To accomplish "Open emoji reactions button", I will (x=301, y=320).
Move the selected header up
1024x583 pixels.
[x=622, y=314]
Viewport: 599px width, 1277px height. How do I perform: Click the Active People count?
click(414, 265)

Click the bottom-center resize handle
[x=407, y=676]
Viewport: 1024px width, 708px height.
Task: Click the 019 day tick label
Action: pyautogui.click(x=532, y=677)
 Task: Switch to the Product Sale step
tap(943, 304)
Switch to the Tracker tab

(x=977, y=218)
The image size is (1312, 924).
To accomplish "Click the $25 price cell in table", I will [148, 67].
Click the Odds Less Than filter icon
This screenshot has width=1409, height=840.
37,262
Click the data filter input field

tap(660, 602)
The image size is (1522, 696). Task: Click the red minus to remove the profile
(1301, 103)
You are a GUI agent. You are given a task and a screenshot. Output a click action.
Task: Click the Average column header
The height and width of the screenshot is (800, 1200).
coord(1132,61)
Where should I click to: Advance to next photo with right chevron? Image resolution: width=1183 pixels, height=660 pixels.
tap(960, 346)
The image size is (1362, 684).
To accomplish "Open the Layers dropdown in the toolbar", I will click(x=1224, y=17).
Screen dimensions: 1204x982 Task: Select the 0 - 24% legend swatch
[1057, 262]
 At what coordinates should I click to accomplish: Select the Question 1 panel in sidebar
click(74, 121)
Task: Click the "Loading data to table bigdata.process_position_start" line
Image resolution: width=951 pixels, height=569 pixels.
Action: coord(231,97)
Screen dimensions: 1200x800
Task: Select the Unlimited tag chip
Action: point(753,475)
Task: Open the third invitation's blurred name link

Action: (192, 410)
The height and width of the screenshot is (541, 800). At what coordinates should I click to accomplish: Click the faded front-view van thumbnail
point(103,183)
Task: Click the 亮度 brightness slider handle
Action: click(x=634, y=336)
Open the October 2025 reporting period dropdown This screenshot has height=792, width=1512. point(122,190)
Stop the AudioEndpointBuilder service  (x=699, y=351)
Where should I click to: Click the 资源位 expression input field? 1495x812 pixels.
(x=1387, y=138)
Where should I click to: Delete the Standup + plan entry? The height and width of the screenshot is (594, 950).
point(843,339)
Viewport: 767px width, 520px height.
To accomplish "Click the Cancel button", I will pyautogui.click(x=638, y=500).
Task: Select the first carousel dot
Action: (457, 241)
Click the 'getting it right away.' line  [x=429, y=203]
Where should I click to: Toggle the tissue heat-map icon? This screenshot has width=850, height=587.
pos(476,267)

Exercise instructions: Pull out every line in the items above that contains the word "will", and copy each one in full.

Task result:
To accomplish "Open emoji reactions button", I will (x=301, y=320).
To accomplish "Click the $25 price cell in table", I will [148, 67].
To accomplish "Open the Layers dropdown in the toolbar", I will click(x=1224, y=17).
To accomplish "Click the Cancel button", I will pyautogui.click(x=638, y=500).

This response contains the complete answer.